Naoki Abe has been a research staff member in the Predictive Modeling/Data Analytics Research group since June, 2001, and is engaged in research in machine learning and data mining. Naoki obtained his B.S. and M.S. in computer science from MIT in 1984, and a Ph.D. in Computer and Information Science from the University of Pennsylvania in 1989. He worked at IBM T. J. Watson Research Center from 1984 to 1985, and was also a post-doctoral researcher at U.C. Santa Cruz from 1989 to 1990, where he conducted research in computational learning theory. During the 1990s, he was with NEC research laboratories in Japan. From 1998 to 2000, he was adjunct Associate Professor at the Tokyo Institute of Technology.

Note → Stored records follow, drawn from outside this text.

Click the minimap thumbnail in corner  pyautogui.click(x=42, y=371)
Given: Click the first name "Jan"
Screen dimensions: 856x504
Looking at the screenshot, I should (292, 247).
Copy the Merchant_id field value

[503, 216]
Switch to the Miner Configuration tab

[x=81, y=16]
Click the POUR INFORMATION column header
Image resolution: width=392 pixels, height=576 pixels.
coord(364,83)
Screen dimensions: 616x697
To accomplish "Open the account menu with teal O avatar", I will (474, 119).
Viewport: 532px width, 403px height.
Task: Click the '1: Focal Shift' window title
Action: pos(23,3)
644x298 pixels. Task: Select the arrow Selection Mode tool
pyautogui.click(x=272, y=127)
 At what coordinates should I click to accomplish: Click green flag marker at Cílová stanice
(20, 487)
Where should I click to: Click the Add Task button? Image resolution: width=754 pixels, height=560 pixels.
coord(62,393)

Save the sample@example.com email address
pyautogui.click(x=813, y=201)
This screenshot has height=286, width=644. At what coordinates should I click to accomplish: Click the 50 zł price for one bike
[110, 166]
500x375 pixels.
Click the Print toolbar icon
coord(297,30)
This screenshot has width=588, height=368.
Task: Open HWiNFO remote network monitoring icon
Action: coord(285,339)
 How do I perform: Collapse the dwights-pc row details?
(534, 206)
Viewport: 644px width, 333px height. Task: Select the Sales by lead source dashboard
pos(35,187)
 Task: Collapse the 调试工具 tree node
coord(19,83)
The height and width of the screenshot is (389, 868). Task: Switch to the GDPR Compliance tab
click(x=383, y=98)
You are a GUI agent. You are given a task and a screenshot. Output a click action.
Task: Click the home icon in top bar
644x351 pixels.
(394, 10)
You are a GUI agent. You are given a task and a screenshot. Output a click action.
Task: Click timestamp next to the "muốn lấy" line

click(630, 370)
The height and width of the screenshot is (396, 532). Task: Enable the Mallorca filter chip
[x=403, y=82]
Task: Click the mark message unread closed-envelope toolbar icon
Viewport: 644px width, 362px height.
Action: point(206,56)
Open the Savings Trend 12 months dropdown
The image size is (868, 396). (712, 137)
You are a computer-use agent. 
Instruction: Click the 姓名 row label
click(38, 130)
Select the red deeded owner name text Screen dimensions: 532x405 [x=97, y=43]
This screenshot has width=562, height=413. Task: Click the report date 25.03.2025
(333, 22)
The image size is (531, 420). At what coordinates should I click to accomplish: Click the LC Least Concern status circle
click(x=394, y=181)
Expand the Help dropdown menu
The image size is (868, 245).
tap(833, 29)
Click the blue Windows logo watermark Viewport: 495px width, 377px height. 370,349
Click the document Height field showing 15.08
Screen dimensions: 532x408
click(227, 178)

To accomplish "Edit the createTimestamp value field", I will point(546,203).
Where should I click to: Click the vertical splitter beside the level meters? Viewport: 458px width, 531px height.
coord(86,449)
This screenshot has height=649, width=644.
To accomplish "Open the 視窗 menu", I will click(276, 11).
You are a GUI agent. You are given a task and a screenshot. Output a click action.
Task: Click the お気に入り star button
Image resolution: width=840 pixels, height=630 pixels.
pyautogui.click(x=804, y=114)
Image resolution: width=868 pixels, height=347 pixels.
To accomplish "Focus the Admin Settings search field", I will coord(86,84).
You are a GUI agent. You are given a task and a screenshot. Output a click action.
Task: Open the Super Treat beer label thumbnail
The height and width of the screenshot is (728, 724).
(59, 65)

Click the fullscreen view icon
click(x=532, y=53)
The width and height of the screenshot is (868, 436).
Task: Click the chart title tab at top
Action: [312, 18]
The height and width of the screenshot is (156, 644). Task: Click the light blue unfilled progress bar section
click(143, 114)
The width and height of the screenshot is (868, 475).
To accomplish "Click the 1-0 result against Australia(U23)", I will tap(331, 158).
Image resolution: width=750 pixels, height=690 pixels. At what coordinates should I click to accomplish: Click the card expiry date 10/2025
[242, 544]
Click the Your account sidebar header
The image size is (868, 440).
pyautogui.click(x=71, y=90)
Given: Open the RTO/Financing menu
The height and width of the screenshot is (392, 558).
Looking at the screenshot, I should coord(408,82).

Naoki has served on program committees for ICML, COLT, ALT, KDD, ICDM and SDM conferences, and is currently on the editorial board of Journal of Machine Learning Research and Data Mining and Knowledge Discovery Journal.  His current research interests are in the applications of novel machine learning methods to business analytics and optimization.

 

TUTORIAL 2: Mining Large Time-evolving Data Using Matrix and Tensor Tools

Presenters: Christos Faloutsos (CMU), Tamara G Kolda (Sandia National Labs), and Jimeng Sun (CMU)

 

Abstract: How can we find patterns in sensor streams (eg., a sequence of temperatures, water-pollutant measurements, or machine room measurements)? How can we mine Internet traffic graph over time? Further, how can we make the process incremental? We review the state of the art in four related fields: (a) numerical analysis and linear algebra (b) multi-linear/tensor analysis (c) graph mining and (d) stream mining. We will present both theoretical results and algorithms as well as case studies on several real applications. Our emphasis is on the intuition behind each method, and on guidelines for the practitioner.

 

Biodata:

Christos Faloutsos is a Professor at Carnegie Mellon University. He has received the Presidential Young Investigator Award by the National Science Foundation (1989), seven ``best paper'' awards, and several teaching awards. He has served as a member of the executive committee of SIGKDD; he has published over 140 refereed articles, one monograph, and holds five patents. His research interests include data mining for streams and networks, fractals, indexing for multimedia and bio-informatics data bases, and performance.

 

Tamara G. Kolda is a researcher at Sandia National Laboratories in Livermore, California and has received the Presidential Early Career Award for Scientists and Engineers (2003). She has published over 25 refereed articles and released several software packages including the MATLAB Tensor Toolbox. She is an associate editor for the SIAM Journal on Scientific Computing. Her research interests include multilinear algebra and tensor decompositions, data mining, optimization, nonlinear solvers, graph algorithms, parallel computing and the design of scientific software.

 

Jimeng Sun is a PhD candidate in Computer Science Department at Carnegie Mellon University. His research interests include data mining on streams, graphs and tensors, anomaly detection. He has been actively applying data mining techniques for different applications such as water sensor work monitoring, financial fraud detection, data center monitoring, network anomaly detection.

 

 

TUTORIAL 3: Dimensionality Reduction for Data Mining - Techniques, Applications, and Trends

Presenters: Lei Yu (Binghamton U), Jieping Ye (Arizona State U), and Huan Liu (Arizona State U)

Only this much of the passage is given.